On Saturday, the morning was occupied by awards to students and their own talks, which were very moving. These young people (Dylan Galos and Jessica Alquist) bravely stood up against the incursion of religion in their schools. The Freethinker of the Year Award was also given to Hawaiian Mitch Kahle (see Kahle here getting roughed up in the Hawaii legislature for objecting to an “official” prayer).
There were a few items on sale, including some “de-baptismal certificates,” signed by Dan (still an ordained minister), officially revoking the baptism of a Christian (name to be filled in). Bumper stickers were also on offer:
Saturday afternoon featured three talks. Joseph Taylor, once a famous Christian rock musician (almost an oxymoron, no?) recounted his deconversion, and Steve Trunk received the “Atheist in a Foxhole” award given to veterans who fight First Amendment violations. Steve is an activist who opposed the existence of the Mount Soledad cross, a large concrete cross (combined with a veteran’s memorial) that sits on state land in San Diego, California.
Finally, I received the “Emperor Has No Clothes” Award for “plain speaking on the shortcomings of religion.” This was really an honor given that previous recipients included Richard Dawkins, Christopher Hitchens, Steve Pinker, Janeane Garofalo, Natalie Angier, Penn and Teller, and George Carlin.
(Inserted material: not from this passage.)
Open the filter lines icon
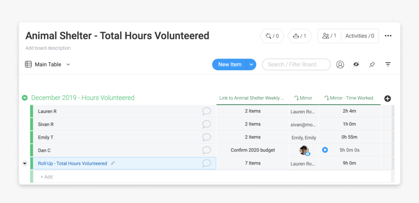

Like Groucho Marx, I don’t feel like I belong in that august club, but I did my best with a 45-minute talk called “The Odd Couple: Why Science and Religion Can’t Cohabit.” It seemed well received, and I signed copies of my book afterwards. Unfortunately, the talks weren’t filmed (I would love that one to be public) and I have no pictures since I was giving the talk. I’ll post the pictures that the FFRF took later.
The award was accompanied by a nice check and a heavy, gold-plated statue—made by the same people who make the Oscar statuettes—of a naked emperor. It’s being sent to Chicago since it’s too heavy for me to tote around on my travels. I have to say that this will be my proudest possession:
Saturday evening featured a banquet, with a toothsome dinner followed by an auction of “clean money” by Annie Laurie, Dan, and the FFRF Staff.
“Clean money” is U.S. currency printed before 1957. You may not realize that the motto “In God We Trust,” which appears on all U.S. banknotes—and clearly violates the U.S. Constitution—was added to our currency only in 1957. Various people had donated “clean” pre-1957 banknotes (from $1 to $100) to the FFRF, and these were raffled off as a way of getting donations for the organization.
Annie Laurie announces a big winner:
The evening’s highlight was a song-and-patter presentation by Charles Strouse, a famous Broadway composer who wrote, among other things, the music for “Annie” and “Bye Bye Birdie.” He also wrote the famous song “Those Were the Days,” sung by Archie and Edith Bunker at the beginning of each episode of “All in the Family.”
Strouse, now 83, is an open atheist who also received an Emperor Has No Clothes Award. Here is he getting it from Dan and then raising it proudly:
Strouse then sat down at the Steinway and played some of his greatest hits, as well as telling anecdotes (some of them off-color) about his days on Broadway.
At one point during a song, he suddenly stopped and began laughing. “My wife has fallen asleep,” he said. And sure enough, she had nodded off at the table.
Strouse finished with a rousing rendition of one of his best songs, “Tomorrow,” from the musical “Annie.” (I think, though, that his best song is actually “Once Upon A Time,” from the little-known musical “All American.” You can hear that lovely song, performed by Tony Bennett, here.)
Strouse’s rendition of “Tomorrow” was so spirited that it made me tear up. It is a wonderful song. I found a YouTube version of Strouse singing it, which gives you an idea of what we heard.
It was a wonderful evening and a wonderful convention. Many thanks to Annie Laurie and Dan for inviting me and conferring upon me such an honor, but especially for running such a fantastic organization. Join the FFRF now!